**Stored items:**
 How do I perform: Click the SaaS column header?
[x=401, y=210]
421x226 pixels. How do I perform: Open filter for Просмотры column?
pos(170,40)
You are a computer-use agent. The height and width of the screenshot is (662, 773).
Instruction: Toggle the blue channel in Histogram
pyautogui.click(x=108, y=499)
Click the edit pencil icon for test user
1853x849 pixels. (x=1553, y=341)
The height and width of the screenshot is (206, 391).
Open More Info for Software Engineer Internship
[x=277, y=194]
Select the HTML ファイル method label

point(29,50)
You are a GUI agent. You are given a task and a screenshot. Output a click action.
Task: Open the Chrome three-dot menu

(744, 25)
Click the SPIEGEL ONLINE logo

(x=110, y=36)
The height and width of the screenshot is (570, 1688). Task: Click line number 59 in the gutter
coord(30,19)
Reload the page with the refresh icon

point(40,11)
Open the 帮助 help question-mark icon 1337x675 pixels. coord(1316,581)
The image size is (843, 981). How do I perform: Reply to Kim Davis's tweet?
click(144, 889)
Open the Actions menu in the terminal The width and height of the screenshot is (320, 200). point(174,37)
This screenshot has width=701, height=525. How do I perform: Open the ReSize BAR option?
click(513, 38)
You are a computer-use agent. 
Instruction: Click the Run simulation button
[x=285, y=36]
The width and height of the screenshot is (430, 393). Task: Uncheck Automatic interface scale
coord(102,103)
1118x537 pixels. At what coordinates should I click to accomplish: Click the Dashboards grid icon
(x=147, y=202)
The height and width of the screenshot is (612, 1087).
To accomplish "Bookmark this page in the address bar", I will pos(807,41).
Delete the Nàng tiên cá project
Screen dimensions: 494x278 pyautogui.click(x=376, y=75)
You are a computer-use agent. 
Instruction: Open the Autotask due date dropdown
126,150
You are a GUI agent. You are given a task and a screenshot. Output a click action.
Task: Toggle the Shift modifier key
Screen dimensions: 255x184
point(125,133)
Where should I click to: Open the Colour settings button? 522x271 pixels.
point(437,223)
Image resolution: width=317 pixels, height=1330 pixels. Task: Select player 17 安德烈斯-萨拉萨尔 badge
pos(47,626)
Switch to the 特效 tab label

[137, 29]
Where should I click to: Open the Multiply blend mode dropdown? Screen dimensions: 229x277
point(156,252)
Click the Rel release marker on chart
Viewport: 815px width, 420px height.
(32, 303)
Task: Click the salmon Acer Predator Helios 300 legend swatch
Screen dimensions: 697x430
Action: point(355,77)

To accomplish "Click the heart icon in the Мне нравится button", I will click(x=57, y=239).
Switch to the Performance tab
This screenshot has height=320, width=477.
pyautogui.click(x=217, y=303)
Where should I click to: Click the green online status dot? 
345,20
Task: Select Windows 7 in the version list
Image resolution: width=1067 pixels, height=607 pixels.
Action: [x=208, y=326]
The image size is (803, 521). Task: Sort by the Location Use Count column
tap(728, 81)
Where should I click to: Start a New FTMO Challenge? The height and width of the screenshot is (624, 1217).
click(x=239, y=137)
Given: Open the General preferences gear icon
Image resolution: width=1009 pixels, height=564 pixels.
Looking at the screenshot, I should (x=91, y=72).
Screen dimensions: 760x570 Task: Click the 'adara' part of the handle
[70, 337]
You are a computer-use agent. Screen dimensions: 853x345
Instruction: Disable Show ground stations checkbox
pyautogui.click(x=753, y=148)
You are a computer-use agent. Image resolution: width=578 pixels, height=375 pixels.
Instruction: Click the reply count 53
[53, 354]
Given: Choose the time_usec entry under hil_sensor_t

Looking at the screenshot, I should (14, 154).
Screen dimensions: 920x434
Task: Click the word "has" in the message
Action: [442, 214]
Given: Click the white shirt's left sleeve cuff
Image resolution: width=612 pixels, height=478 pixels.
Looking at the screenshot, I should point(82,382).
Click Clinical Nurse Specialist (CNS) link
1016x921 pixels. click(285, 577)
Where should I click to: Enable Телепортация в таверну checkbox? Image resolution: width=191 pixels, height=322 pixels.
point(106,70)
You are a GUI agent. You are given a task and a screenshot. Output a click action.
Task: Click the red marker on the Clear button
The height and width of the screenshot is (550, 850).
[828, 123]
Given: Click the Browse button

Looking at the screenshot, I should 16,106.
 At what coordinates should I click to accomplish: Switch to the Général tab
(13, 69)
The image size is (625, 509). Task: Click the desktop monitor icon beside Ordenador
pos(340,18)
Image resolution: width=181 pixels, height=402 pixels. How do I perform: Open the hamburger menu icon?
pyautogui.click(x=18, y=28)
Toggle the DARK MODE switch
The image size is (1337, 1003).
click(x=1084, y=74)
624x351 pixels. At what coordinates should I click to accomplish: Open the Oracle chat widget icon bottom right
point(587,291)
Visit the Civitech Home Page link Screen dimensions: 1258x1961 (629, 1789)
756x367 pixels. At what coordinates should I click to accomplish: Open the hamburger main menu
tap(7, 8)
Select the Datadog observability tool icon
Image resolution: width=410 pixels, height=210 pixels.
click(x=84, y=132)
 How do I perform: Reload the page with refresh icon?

**What is expected:**
Gather from the entries above all lines that include the string "will".

**Task result:**
To accomplish "Bookmark this page in the address bar", I will pos(807,41).
To accomplish "Click the heart icon in the Мне нравится button", I will click(x=57, y=239).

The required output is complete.